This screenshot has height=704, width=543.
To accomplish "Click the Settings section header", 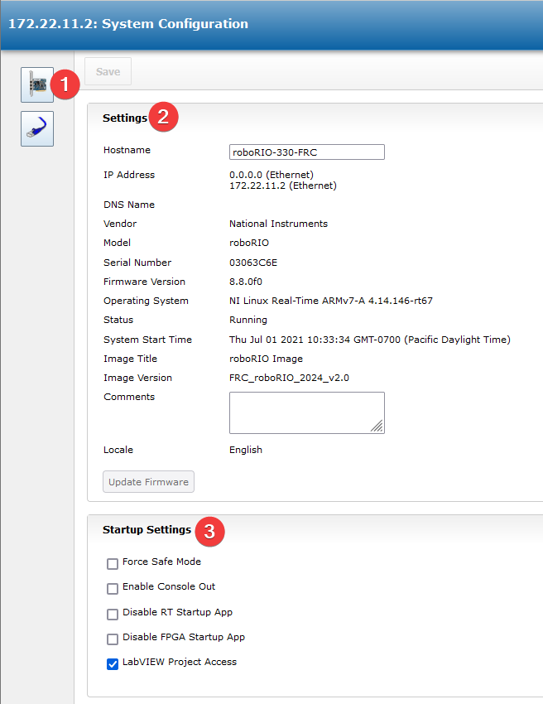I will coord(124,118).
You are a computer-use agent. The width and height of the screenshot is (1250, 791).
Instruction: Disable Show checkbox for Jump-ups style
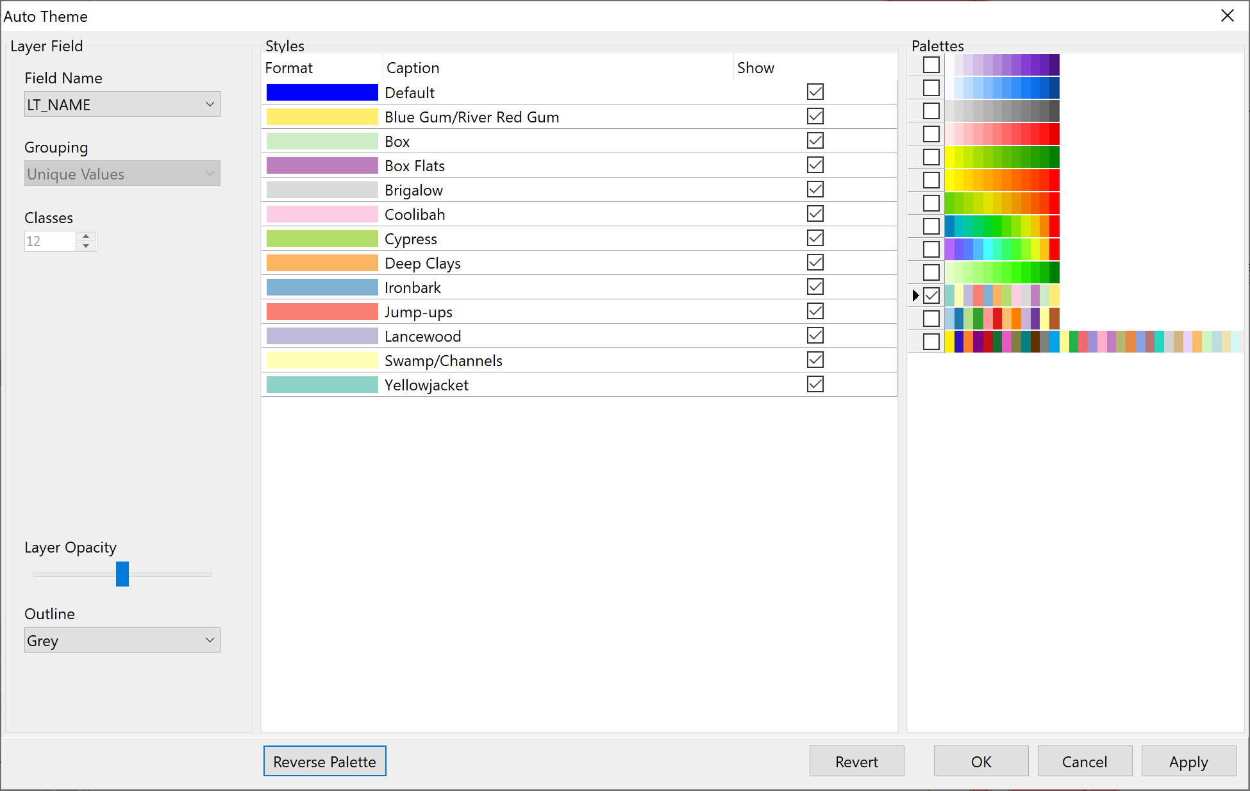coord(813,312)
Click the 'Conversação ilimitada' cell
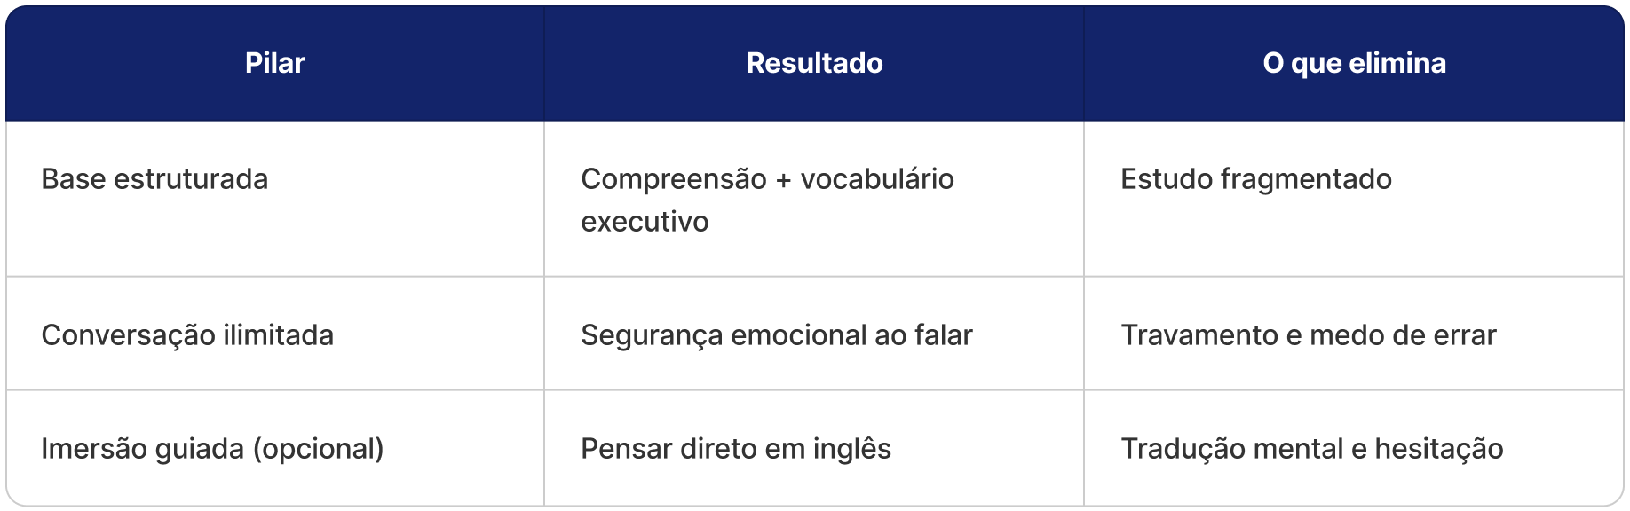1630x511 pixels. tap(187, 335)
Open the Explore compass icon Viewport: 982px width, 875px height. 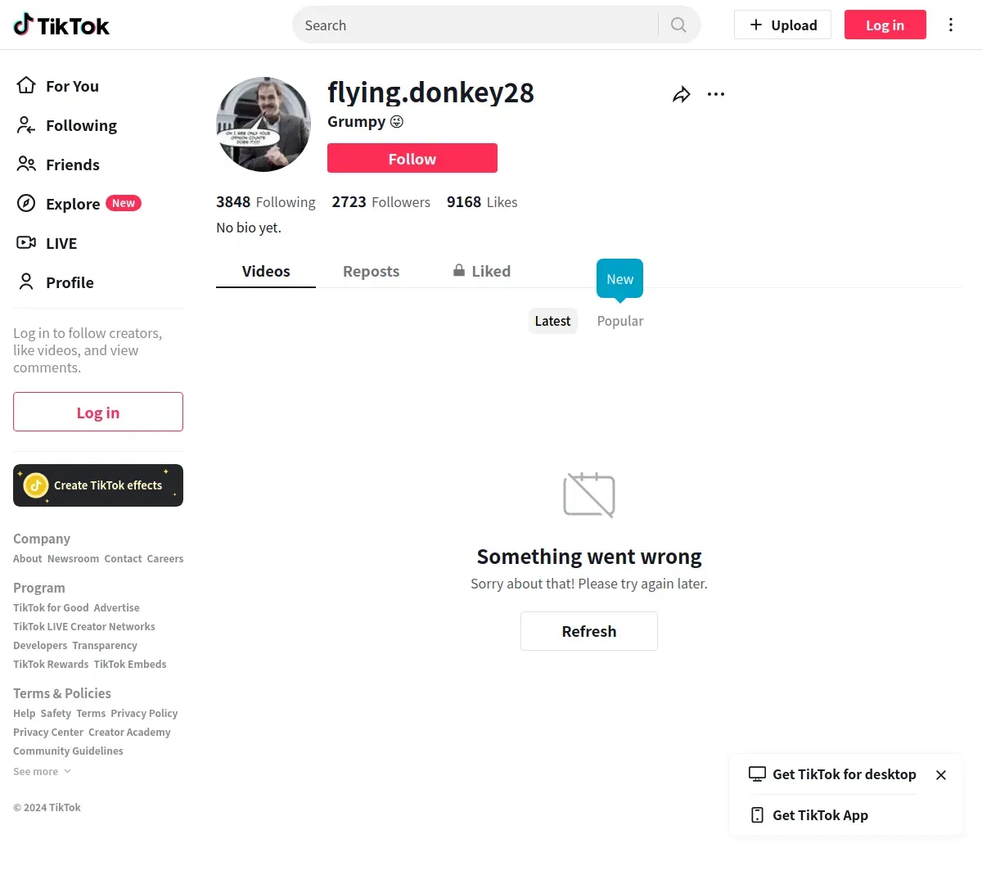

--------

§ **WHAT NEEDS TO BE DONE**: Search term "screenshot": return each line of the data that contains it.

§ **ANSWER SPACE**:
This screenshot has height=704, width=543.
You are a computer-use agent. The width and height of the screenshot is (1250, 791).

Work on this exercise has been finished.